Beginner Restatement
You have ( n ) pairs of parentheses. Your task is to list every possible arrangement that “makes sense” grammatically: every opening parenthesis must eventually be closed, and you cannot close a parenthesis before opening it. For example, when ( n = 2 ), the valid arrangements are “(())” and “()()”. Invalid arrangements like “)(” or “())(” are not allowed. Think of it as writing all possible correctly nested structures using ( n ) pairs.

Mathematical Restatement
Let ( \Sigma = { (, ) } ) and ( S \subset \Sigma^{2n} ) be the set of all strings ( s ) with ( |s|( = n ) and ( |s|) = n ). Define the balance of a prefix ( s[1…i] ) as ( \text{bal}(i) = #{(} - #{)} ). Then the set of valid strings is:
[ V_n = \left{ s \in S : \forall i \in [1,2n], \text{bal}(i) \geq 0 \right} ] The cardinality ( |V_n| = C_n ), the ( n )-th Catalan number. The problem requires generating ( V_n ) explicitly.

Constraint Analysis

• ( 1 \leq n \leq 8 ).
  • Impact on Solutions: The output size grows as ( C_n ), which for ( n=8 ) is 1430 strings of length 16. This is modest, allowing exponential-time algorithms (e.g., brute force ( 2^{16} = 65536 ) candidates) to run within limits. Backtracking with pruning is efficient.
  • Hidden Edge Cases:
    1. ( n=1 ) is the minimal non-empty case, yielding exactly one string “()”.
    2. The empty string (for ( n=0 )) is not required by constraints but often appears in recursive formulations.
    3. Duplicate generation is impossible if the algorithm follows a disciplined construction (e.g., maintaining counts).
    4. Memory for storing all strings is negligible (~22 KB for ( n=8 )).
    5. The upper bound ( n=8 ) ensures that even naive recursion without memoization will not cause stack overflow (depth ≤ 16).

2. Intuition Scaffolding

Analogies

1. Real-World Metaphor (Construction Crane): Imagine you have ( n ) construction tasks, each requiring a “start” signal ‘(’ and a “stop” signal ‘)’. You must start a task before stopping it, and you can have multiple tasks running concurrently. The sequence of start/stop signals must never stop a task that hasn’t started, and by the end all tasks must be stopped. The valid sequences correspond to all possible schedules.

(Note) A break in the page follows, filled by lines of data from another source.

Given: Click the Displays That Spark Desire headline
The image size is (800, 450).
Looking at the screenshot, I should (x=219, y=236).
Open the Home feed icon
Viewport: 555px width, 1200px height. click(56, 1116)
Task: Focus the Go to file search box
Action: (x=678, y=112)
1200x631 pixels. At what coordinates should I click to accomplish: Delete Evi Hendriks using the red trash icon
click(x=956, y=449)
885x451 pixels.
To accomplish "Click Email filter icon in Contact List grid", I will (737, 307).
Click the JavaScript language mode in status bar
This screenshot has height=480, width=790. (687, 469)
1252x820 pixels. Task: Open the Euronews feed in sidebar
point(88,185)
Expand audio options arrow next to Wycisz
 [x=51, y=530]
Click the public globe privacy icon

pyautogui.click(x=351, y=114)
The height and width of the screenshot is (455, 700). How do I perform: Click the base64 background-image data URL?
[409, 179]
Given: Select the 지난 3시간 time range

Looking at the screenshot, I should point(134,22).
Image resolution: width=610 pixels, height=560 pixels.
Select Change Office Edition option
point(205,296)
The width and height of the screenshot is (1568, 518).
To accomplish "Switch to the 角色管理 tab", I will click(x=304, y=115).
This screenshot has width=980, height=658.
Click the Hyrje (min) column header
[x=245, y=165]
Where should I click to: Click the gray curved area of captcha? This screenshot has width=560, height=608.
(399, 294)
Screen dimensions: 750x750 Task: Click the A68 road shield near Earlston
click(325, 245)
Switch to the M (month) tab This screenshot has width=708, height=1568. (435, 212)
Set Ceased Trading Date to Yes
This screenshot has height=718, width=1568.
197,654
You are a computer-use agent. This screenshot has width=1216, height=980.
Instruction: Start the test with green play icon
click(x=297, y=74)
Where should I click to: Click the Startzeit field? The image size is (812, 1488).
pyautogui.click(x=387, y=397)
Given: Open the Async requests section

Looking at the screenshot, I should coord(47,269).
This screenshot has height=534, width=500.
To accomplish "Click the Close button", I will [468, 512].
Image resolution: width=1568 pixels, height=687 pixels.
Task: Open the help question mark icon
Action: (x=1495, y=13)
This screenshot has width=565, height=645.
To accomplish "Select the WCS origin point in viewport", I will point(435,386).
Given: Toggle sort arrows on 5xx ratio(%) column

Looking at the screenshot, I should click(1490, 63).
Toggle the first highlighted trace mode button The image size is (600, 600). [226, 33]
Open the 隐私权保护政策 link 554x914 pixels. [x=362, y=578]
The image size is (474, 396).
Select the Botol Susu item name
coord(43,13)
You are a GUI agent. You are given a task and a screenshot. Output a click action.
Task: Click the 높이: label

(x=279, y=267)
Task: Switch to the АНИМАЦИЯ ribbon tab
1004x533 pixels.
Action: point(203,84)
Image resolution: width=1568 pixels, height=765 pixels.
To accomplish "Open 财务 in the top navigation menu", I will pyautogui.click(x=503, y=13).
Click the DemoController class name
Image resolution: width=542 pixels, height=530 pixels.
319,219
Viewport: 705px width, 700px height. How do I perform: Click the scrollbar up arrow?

2. Gaming Analogy (Magic Spell Casting): You have ( n ) spells, each requiring a “charge” (‘(’) and a “cast” (‘)’). You can charge multiple spells sequentially, but casting must happen in reverse order (last charged, first cast). The sequence of charges and casts must never cast more spells than are currently charged. Valid sequences are all possible casting orders that respect this stack discipline.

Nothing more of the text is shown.